JOB 1: Update the headline classifier project text from the words "Project: Common Crawl" through "open source project.", changing every "pipeline" to "workflow".
JOB 2: Extend the Common Crawl headline classifier project description past its final sentence.

PAGE EXCERPT:
Project: Common Crawl News headline classifier

Machine Learning   Python   Spark   Big Data

Common Crawl Headline News Classifier

A ML classifier and a (mostly automated) data processing pipeline I built for a Big Data Technologies class in Dec 2022.

The data pipeline is a somewhat involved process of extracting and cleaning headline data from the Web Archive Files (WARC) used by the Common Crawl open source project.

An Amazon Linux EC2 runs a Python program that parses out the headline text resulting in 1000:1 compression. Extracted headlines are cleaned up and stored in Parquet files which are uploaded to S3. Storing data in Parquet files allows them to be easily loaded into HDF (Hadoop File System) on the Elastic Map Reduce cluster, or imported into Pandas dataframes while achieving maximum storage efficiency.

DATA SHOWN:
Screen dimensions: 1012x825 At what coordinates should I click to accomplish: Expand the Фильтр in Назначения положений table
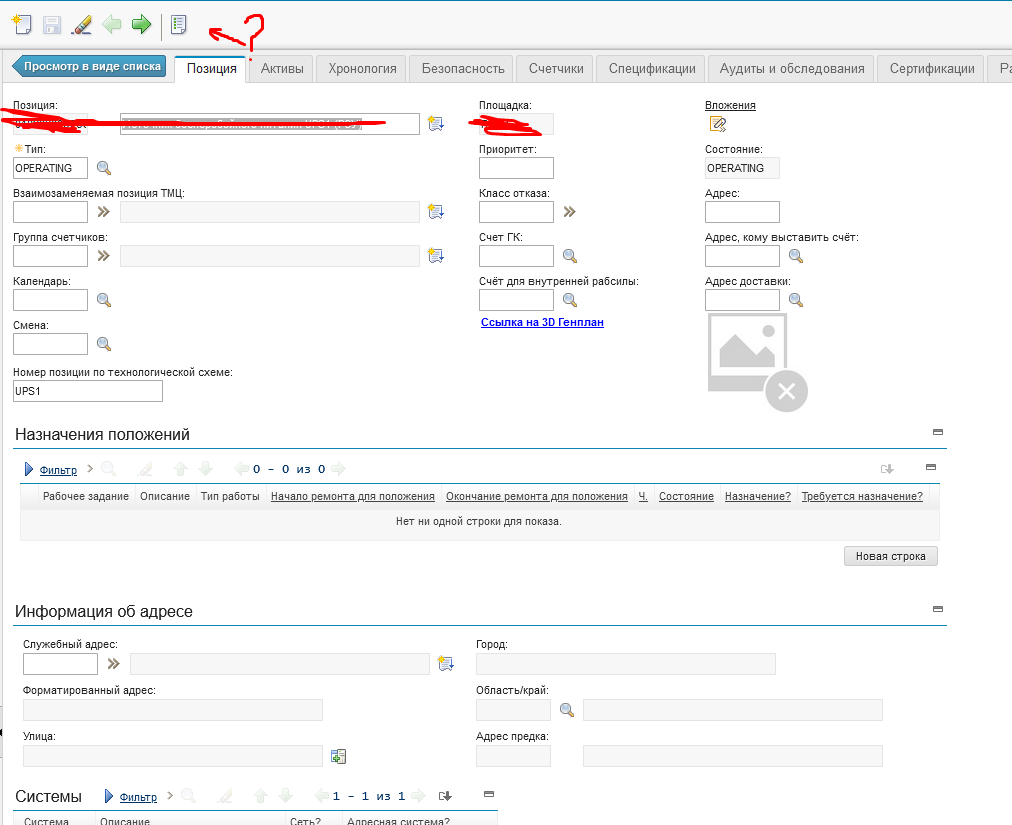pos(57,469)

TASK OUTPUT 1:
Project: Common Crawl News headline classifier

Machine Learning   Python   Spark   Big Data

Common Crawl Headline News Classifier

A ML classifier and a (mostly automated) data processing workflow I built for a Big Data Technologies class in Dec 2022.

The data workflow is a somewhat involved process of extracting and cleaning headline data from the Web Archive Files (WARC) used by the Common Crawl open source project.

TASK OUTPUT 2:
The ML classifier trains a model on the 1.9m labelled examples in the Google News dataset (external to Common Crawl) and then applies the model to classify headlines from the Common Crawl news archive into several categories. This classifier leverages DeepLearning (via the BERT framework), and is implemented as a PySpark application running in AWS on an EMR (ElasticMapReduce) cluster.

Classified headlines are written to Parquet files and stored in S3. The trained model is analyzed for accuracy against a labelled dataset from Google News and per-categor y results displayed in a confusion matrix.

Key Technologies

  • Python
  • Bash
  • Apache Spark (EMR)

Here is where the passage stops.